REQUIRED ACTION: The records below need to be printed in full. Keep each one exact.
*** Opening of DATA EXCERPTS ***
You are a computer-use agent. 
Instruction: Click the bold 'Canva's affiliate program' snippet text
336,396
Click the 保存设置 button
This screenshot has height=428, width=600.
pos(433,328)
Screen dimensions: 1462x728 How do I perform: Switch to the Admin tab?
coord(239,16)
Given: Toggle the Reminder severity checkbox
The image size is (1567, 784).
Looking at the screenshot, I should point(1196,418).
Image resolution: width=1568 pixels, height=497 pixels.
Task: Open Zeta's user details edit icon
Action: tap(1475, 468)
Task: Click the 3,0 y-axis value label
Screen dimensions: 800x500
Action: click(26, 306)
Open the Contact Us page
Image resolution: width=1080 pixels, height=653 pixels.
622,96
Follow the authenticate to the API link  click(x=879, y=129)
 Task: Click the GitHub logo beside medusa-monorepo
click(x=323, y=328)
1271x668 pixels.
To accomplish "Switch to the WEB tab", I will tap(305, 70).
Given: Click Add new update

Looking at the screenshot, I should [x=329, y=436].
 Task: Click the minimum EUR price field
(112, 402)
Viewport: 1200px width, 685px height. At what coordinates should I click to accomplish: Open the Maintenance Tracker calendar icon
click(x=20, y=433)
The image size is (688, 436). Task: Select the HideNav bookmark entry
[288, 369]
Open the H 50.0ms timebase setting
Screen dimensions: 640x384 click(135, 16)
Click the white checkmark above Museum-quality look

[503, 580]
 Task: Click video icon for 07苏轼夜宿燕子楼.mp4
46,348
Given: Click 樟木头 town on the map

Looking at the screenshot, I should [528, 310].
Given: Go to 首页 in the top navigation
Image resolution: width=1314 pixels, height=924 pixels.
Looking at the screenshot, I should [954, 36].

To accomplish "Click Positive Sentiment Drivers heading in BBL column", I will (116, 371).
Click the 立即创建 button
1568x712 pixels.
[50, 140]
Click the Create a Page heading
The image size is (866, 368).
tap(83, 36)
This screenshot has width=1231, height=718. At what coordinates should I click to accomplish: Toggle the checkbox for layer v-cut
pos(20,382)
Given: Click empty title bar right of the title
*** Close of DATA EXCERPTS ***
WRITTEN SOLUTION:
You are a computer-use agent. 
Instruction: Click the bold 'Canva's affiliate program' snippet text
336,396
Click the 保存设置 button
This screenshot has height=428, width=600.
pos(433,328)
Screen dimensions: 1462x728 How do I perform: Switch to the Admin tab?
coord(239,16)
Given: Toggle the Reminder severity checkbox
The image size is (1567, 784).
Looking at the screenshot, I should point(1196,418).
Image resolution: width=1568 pixels, height=497 pixels.
Task: Open Zeta's user details edit icon
Action: tap(1475, 468)
Task: Click the 3,0 y-axis value label
Screen dimensions: 800x500
Action: click(26, 306)
Open the Contact Us page
Image resolution: width=1080 pixels, height=653 pixels.
622,96
Follow the authenticate to the API link  click(x=879, y=129)
 Task: Click the GitHub logo beside medusa-monorepo
click(x=323, y=328)
1271x668 pixels.
To accomplish "Switch to the WEB tab", I will tap(305, 70).
Given: Click Add new update

Looking at the screenshot, I should [x=329, y=436].
 Task: Click the minimum EUR price field
(112, 402)
Viewport: 1200px width, 685px height. At what coordinates should I click to accomplish: Open the Maintenance Tracker calendar icon
click(x=20, y=433)
The image size is (688, 436). Task: Select the HideNav bookmark entry
[288, 369]
Open the H 50.0ms timebase setting
Screen dimensions: 640x384 click(135, 16)
Click the white checkmark above Museum-quality look

[503, 580]
 Task: Click video icon for 07苏轼夜宿燕子楼.mp4
46,348
Given: Click 樟木头 town on the map

Looking at the screenshot, I should [528, 310].
Given: Go to 首页 in the top navigation
Image resolution: width=1314 pixels, height=924 pixels.
Looking at the screenshot, I should [954, 36].

To accomplish "Click Positive Sentiment Drivers heading in BBL column", I will (116, 371).
Click the 立即创建 button
1568x712 pixels.
[50, 140]
Click the Create a Page heading
The image size is (866, 368).
tap(83, 36)
This screenshot has width=1231, height=718. At what coordinates should I click to accomplish: Toggle the checkbox for layer v-cut
pos(20,382)
Given: Click empty title bar right of the title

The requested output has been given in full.